Personal information
- Full name: Erkan Sulejmani
- Date of birth: 13 July 1981 (age 44)
- Place of birth: Pristina, Yugoslavia
- Height: 1.80 m (5 ft 11 in)
- Position: Midfielder

Youth career
- 1993–1998: Prishtina

Senior career*
- Years: Team / Apps / (Gls)
- 1998–1999: Prishtina / 24 / (8)
- 1999–2001: İstanbulspor
- 2001–2002: Bursaspor
- 2002–2003: Gençlerbirliği
- 2003–2004: Trabzonspor / 13 / (3)
- 2004–2005: Željezničar Sarajevo / 38 / (12)
- 2005–2007: Vllaznia / 15 / (5)
- 2007–2008: Kastrioti / 3 / (0)

International career^{‡}
- 1998: FR Yugoslavia U-19

= Erkan Sulejmani =

Kosovan footballer

Erkan Sulejmani (born 13 July 1981 in Pristina) is a retired Kosovan footballer.

==Club career==
His first club was FK Pristina.
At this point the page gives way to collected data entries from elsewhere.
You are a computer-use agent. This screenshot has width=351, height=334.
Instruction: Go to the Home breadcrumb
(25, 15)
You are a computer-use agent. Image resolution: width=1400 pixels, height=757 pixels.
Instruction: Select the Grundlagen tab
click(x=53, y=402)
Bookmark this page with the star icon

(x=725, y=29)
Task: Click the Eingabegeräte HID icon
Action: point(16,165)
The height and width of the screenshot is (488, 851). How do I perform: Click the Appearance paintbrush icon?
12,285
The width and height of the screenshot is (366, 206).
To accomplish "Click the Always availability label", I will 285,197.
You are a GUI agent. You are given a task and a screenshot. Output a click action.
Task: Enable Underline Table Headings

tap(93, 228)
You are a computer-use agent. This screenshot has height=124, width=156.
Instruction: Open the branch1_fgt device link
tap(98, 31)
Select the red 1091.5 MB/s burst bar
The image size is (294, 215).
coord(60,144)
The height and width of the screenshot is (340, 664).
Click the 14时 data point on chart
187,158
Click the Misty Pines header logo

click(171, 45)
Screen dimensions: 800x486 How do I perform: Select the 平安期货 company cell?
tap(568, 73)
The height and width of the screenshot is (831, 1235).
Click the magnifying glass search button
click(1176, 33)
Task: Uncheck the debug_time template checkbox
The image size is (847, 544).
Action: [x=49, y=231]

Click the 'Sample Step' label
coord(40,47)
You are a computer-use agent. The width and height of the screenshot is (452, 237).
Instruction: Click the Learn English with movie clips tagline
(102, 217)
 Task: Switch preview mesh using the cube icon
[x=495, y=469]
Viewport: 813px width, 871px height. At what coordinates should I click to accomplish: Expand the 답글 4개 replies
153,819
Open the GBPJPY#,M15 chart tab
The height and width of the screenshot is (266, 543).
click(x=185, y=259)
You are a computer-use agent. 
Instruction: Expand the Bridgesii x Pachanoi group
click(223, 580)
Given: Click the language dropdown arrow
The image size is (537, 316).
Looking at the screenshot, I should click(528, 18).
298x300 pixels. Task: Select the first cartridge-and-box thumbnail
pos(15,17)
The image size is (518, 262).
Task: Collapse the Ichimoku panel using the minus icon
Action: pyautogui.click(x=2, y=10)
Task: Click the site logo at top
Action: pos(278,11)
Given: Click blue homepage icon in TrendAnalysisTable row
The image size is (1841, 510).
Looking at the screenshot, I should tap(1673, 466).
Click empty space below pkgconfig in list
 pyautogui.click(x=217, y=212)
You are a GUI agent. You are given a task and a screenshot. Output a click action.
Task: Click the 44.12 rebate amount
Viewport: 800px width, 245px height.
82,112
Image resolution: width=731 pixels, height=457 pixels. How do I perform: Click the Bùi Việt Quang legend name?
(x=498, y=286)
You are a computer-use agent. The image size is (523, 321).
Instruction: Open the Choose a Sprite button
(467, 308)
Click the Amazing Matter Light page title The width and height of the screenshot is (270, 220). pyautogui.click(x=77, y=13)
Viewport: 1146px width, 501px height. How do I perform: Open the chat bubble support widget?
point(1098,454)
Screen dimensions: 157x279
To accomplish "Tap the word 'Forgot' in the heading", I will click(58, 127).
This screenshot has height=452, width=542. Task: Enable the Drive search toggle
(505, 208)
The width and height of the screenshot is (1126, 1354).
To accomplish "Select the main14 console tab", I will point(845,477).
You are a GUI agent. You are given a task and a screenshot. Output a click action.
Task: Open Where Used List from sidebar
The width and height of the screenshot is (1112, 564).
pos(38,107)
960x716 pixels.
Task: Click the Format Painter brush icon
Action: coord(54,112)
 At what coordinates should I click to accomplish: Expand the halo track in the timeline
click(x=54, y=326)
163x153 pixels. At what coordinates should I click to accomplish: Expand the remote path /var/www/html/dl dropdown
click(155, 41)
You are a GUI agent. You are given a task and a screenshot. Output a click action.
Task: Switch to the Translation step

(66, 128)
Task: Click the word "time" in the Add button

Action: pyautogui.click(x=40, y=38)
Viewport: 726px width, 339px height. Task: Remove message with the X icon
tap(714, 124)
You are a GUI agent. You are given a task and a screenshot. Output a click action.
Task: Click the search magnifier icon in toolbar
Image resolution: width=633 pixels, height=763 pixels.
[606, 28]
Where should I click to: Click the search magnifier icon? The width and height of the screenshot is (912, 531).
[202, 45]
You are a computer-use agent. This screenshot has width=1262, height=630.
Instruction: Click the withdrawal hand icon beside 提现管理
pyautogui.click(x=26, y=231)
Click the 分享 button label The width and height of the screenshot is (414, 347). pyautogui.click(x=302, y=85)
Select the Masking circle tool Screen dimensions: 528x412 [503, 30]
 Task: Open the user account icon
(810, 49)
Erkan also played for several Turkish teams where, during five years, played a total of 92 First League matches and scored 24 goals. Next, in January 2005 he signed a six months contract with FK Željezničar Sarajevo in Bosnia and Herzegovina before he moved to KS Vllaznia Shkodër in June 2005. He is a midfielder and plays in the centre. On 2006, Erkan was voted as the best player of the Albanian Superliga. He last played as a midfielder for Kastrioti Krujë in Albania.